After locating the line containing "Tap Verrouiller in the options list" in the entries below, please write out that line and the rest through the end exactly. Omit pictures.

•••

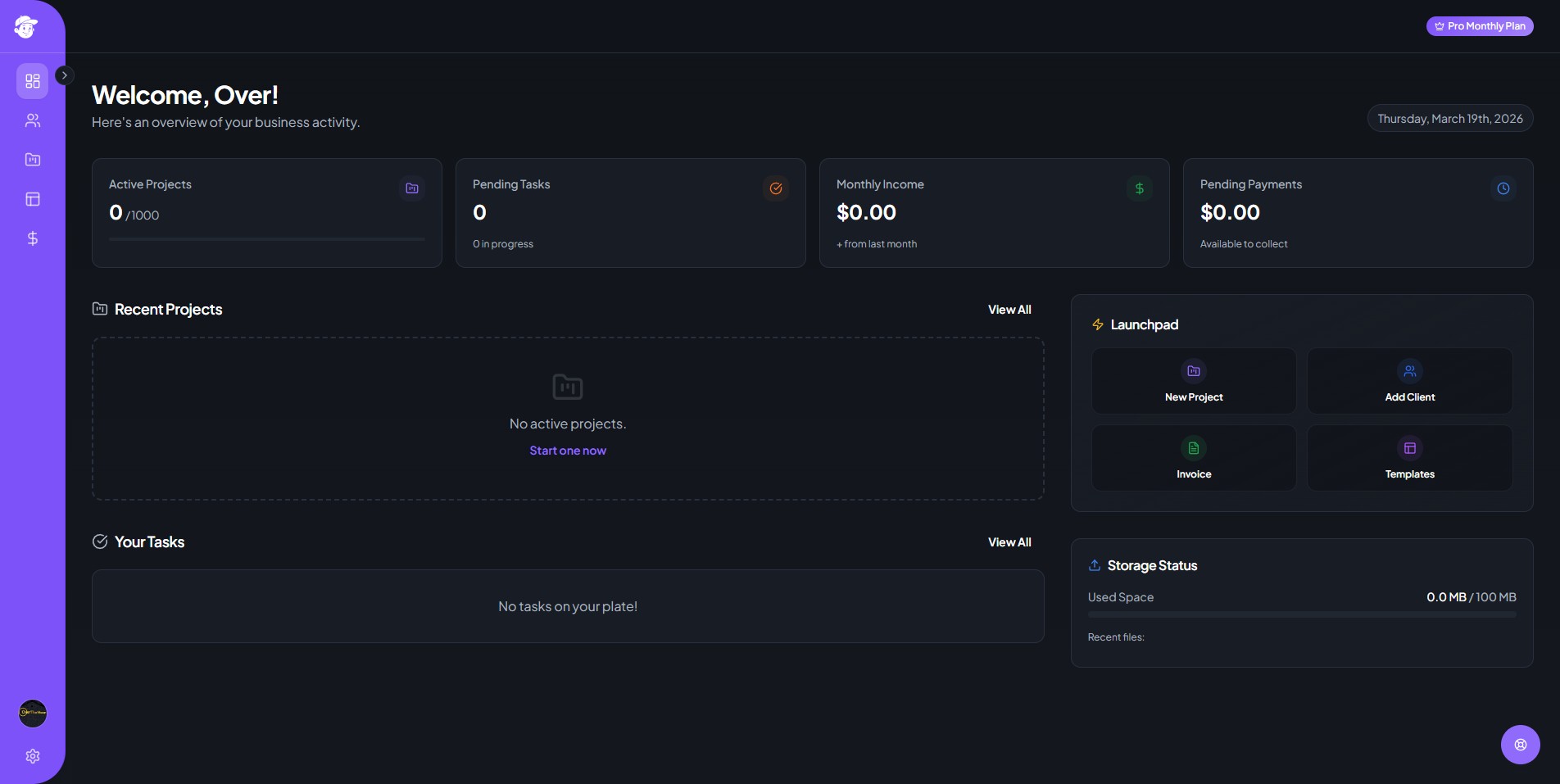This screenshot has width=1560, height=784.
Task: Open the projects folder icon in sidebar
Action: 33,160
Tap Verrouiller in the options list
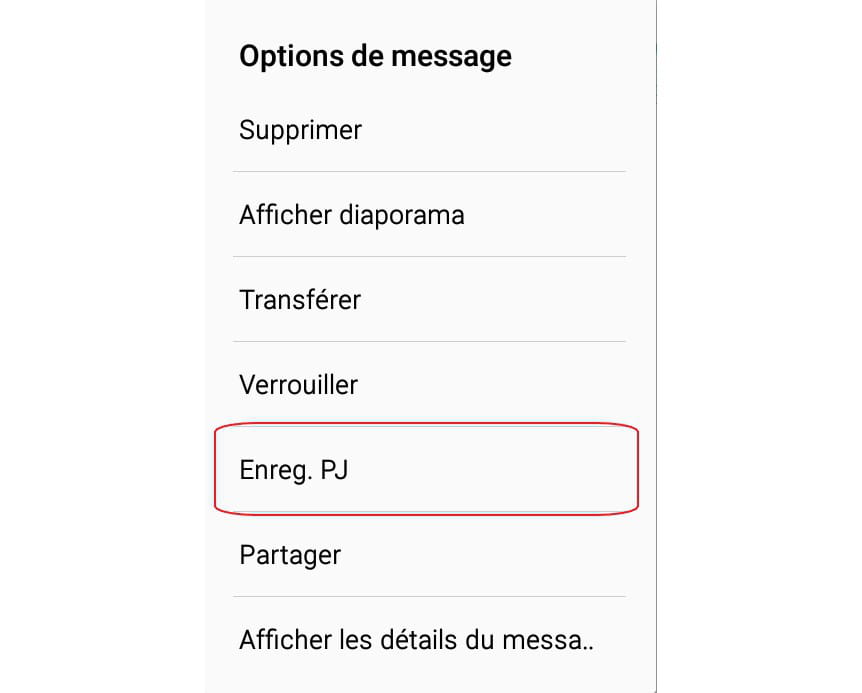This screenshot has width=862, height=693. pyautogui.click(x=299, y=385)
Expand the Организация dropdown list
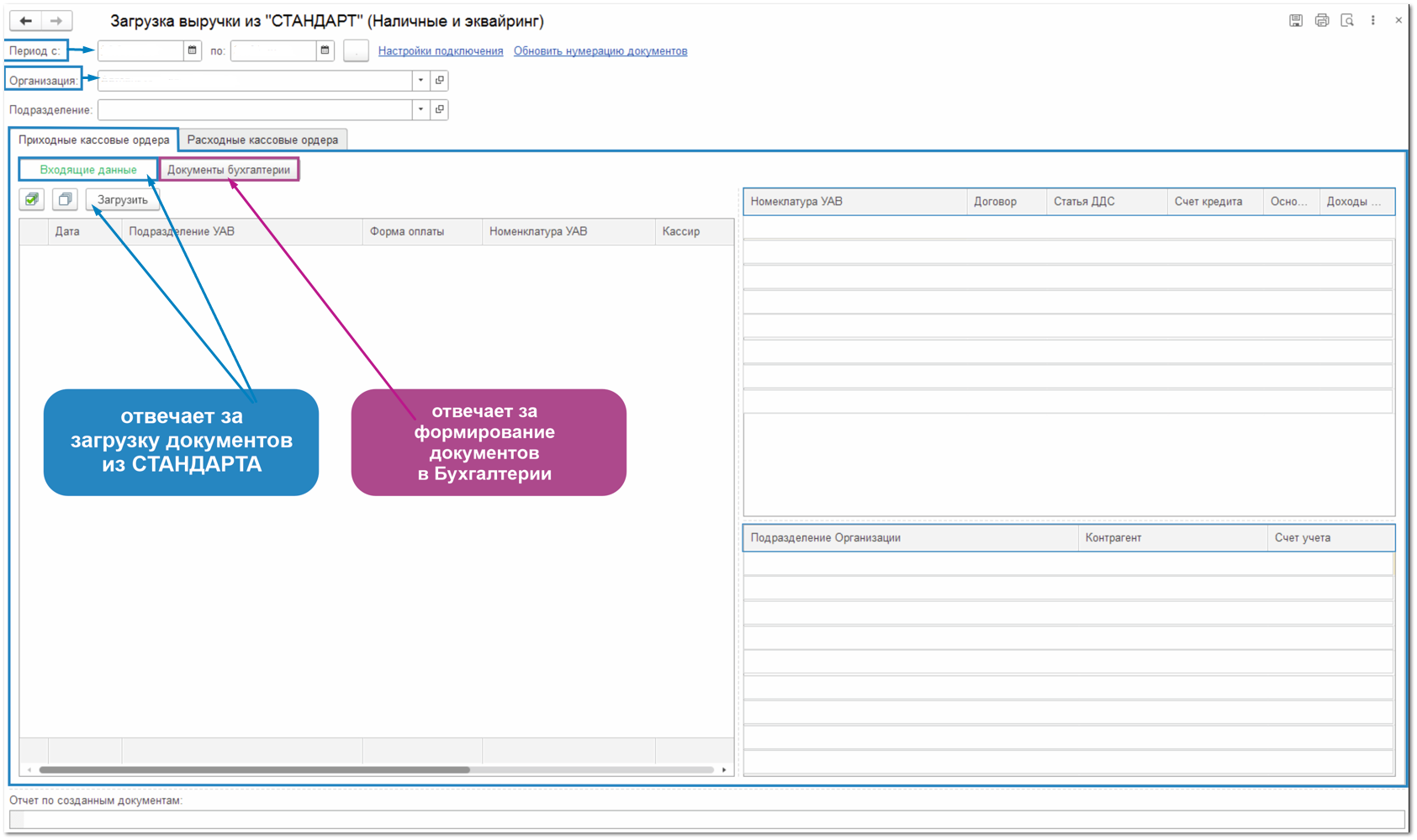Image resolution: width=1417 pixels, height=840 pixels. tap(420, 81)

•••

● **Written answer**
Tap Verrouiller in the options list
This screenshot has width=862, height=693. pyautogui.click(x=299, y=385)
Expand the Организация dropdown list
Image resolution: width=1417 pixels, height=840 pixels. tap(420, 81)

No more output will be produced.